The personal finance blogosphere has a history of sharing information about finances. This includes information about net worth, as well as sources of income and regular expenses. I’ve never got too into the practice of sharing the details of my finances with the world; I’m not even that interested in sharing the details of my finances with my family.
When I say that I am reluctant to share the details of my finances with my family, I should point out that I don’t mean my immediate family. My immediate family, which right now consists of my husband and my son, know about my finances — they are an integral part of my financial reality.
My husband and I try to teach our son about finances through example, and also by discussing the reality of our financial decisions. While there is no need for my son to know exact numbers in terms of what we make, he does join in discussions about how we will pay for our new flooring, as well as our plans for boosting the retirement account contributions, and what it takes to pay for college.
Of course, my husband has access to all the financial information he wants, as well as exact numbers, and plans for the money. He doesn’t show a lot of interest in managing the finances, but he still keeps on top of where we’re at, and what makes sense for us. And he’s really starting to come around to the idea of only spending on things that are important to us, and really looking for a purpose in each expenditure.
On the other hand, I don’t offer details to my extended family, including my parents and siblings. We don’t share specifics with my husband’s side of the family, either. There’s no reason to. My side of the family doesn’t pry, and when my husband’s mother concernedly asks if we can “afford” something, we just tell her not to worry.
Keeping Your Finances Under Wraps
While it’s important that those you consider part of your household understand your finances, there isn’t a lot of reason to share details with everyone else. There are two big drawbacks to sharing your financial information widely with others:
- Taxes: Putting your information out there, especially if you share it online, can lead the IRS to question your return. If you provide regular income reports online, but your tax return tells a different story, that can become a problem. Sharing your information with your family members and friends can also cause problems in the long run. What if one of them turns whistleblower? While you’d like to think that your family wouldn’t do such a thing, what happens if a disgruntled cousin turns you in to the IRS, due to their intimate knowledge of your finances.

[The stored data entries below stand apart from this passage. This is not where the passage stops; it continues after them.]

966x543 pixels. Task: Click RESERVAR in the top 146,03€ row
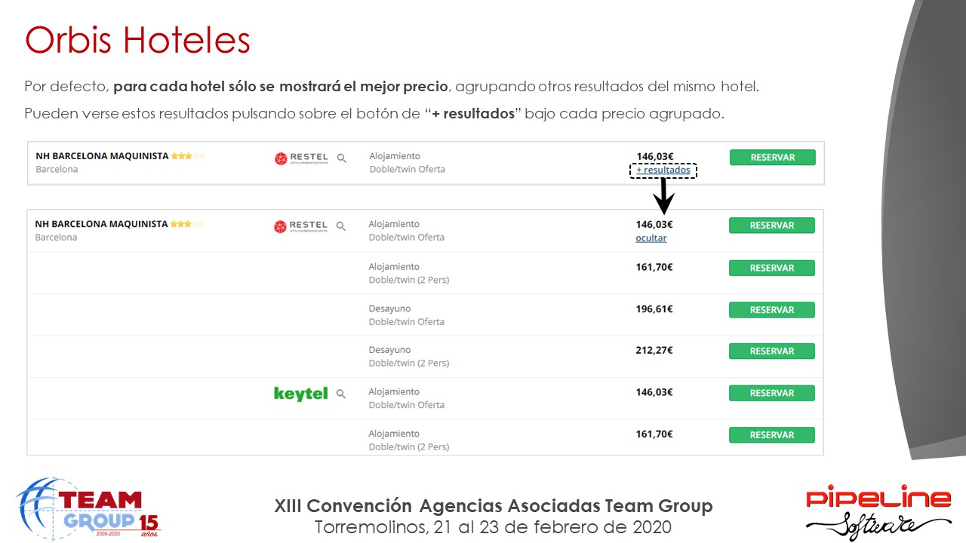pyautogui.click(x=773, y=158)
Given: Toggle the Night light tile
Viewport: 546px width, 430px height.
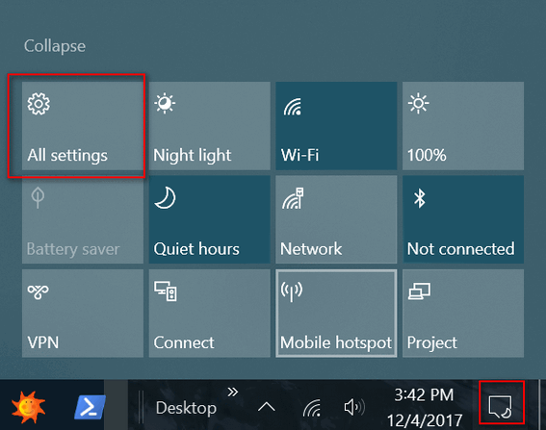Looking at the screenshot, I should pos(210,126).
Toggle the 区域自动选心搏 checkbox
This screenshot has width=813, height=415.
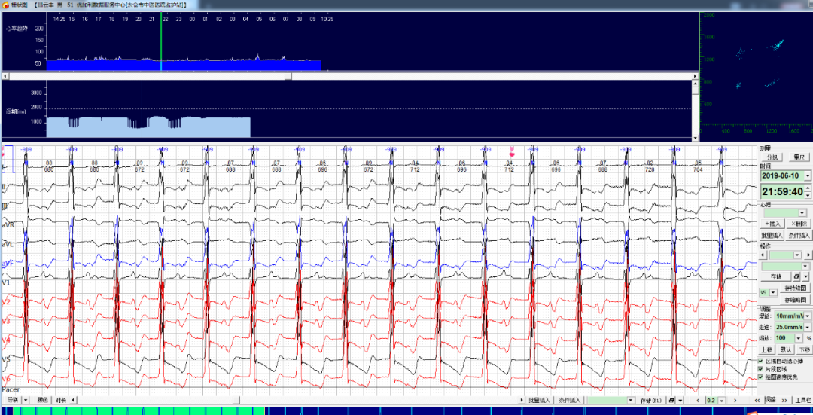761,361
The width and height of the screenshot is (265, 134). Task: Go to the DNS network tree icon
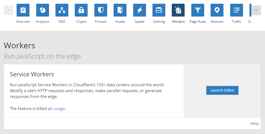[62, 10]
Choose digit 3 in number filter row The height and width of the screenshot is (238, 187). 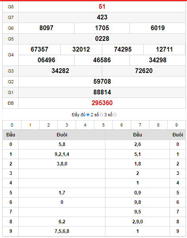tap(67, 125)
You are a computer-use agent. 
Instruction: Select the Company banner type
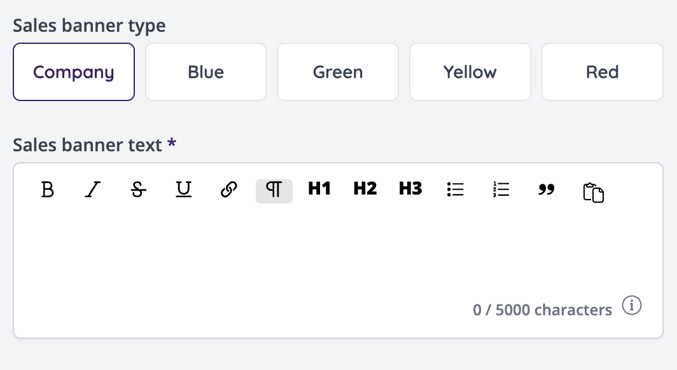74,72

- New Expectations: Another difficulty arises when your family members create new expectations for you, based on your finances. If you make more money than a family member, you might be setting yourself up for added scrutiny. Additionally, some family members might think that they are entitled to receive help from you, or insist that you can “afford” to pay for certain things. These expectations can start to weigh on you.
While you might not mind talking about some aspects of your finances, such as a great deal you are getting, or some of the difficulties you might be facing, you probably don’t want to go into great detail. It’s often better to be low key about your finances. That way, you have a little less to worry about in the long run.
What about Accountability?
Many people share their finances with others in order to increase their accountability for better financial decisions. This makes sense to some degree. Sharing your goals can help you add more accountability to your life, and increase the chances that you will follow through with what you should do with your money. Sharing your financial goals can help keep you on the right track.
But do you have to share your financial goals with extended family members and friends? Look for other ways to hold yourself accountable, from setting up with personal finance software to creating goals as an immediate family. My husband and I try to hold each other accountable, and we also know that we have to explain ourselves to our son. That makes things a little easier.
What do you think? Should you share financial details with family and friends?